WHAT THE EXERCISE ASKS:
Copy the passage on the factions of the Republican Party word for word, from "The 5 Republican" up to and including "bit of an art.".

Saturday, July 13, 2013

The 5 Republican Parties

One of the small handful of points I try to hammer on in class is that the two major parties in the US are best thought of as coalitions of factions that feel enough in common to fit under the same party category. Determining just what those factions are can be a bit of an art.

Here is Norm Ornstein's take on the current factions within the Republican Party and the impact each has on the governing process, as well as the future competitiveness of the party:

. . . I see at least five Republican parties out there, with a lot of overlap, but with enough distinct differences that the task is harder than usual. There is a House party, a Senate party, and a presidential party, of course. But there is also a Southern party and a non-Southern one. The two driving forces dominating today's GOP are the House party and the Southern one -- and they will not be moved or shaped by another presidential loss. If anything, they might double down on their worldviews and strategies.

He argues that the increased influence of the South on the party will help it retain power in the House, but make it less competitive in Senate and presidential elections in the near future:

The South has gone from being a trace element of the Republican Party in the 1950s and 1960s to becoming the solid base and largest element of today's GOP -- and its driving force on social and economic issues. And while some Southern Republicans such as Lindsey Graham remain fierce internationalists, the South, and the House, have become the epicenter of anti-defense and anti-diplomacy isolationism typified now by border Senator Rand Paul.

So here's the Republican dilemma: The House and Southern Republican parties are more concerned with ideological purity and tribal politics than they are with building a durable, competitive national party base to win presidential and Senate majorities. In most cases, they are in no danger of losing their House seats or their hegemony in their states. They will be resistant to changes in social policy that reflect broad national opinion; resistant to any policies or rhetoric, including but not limited to immigration, that would appeal to Hispanics, African-Americans, or Asian-Americans; and resistant to policies like Medicaid expansion or Head Start that would ameliorate the plight of the poor. They also will be more inclined to use voter-suppression methods to reduce the share of votes cast by those population groups than to find ways to appeal to them. I see little or nothing, including a potential loss in 2016, that will change this set of dynamics anytime soon.

AVAILABLE DATA:

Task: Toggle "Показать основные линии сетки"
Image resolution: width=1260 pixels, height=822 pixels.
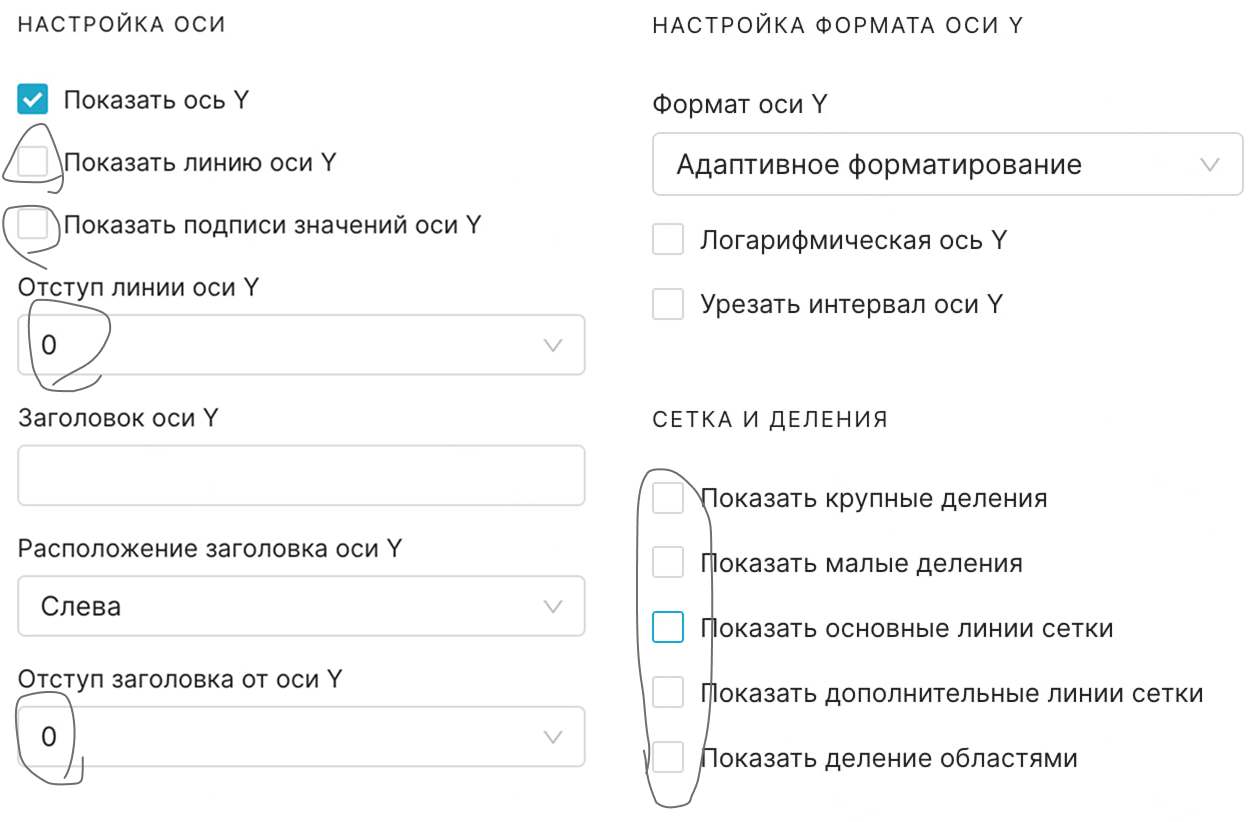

SOLUTION TO THIS EXERCISE:
The 5 Republican Parties

One of the small handful of points I try to hammer on in class is that the two major parties in the US are best thought of as coalitions of factions that feel enough in common to fit under the same party category. Determining just what those factions are can be a bit of an art.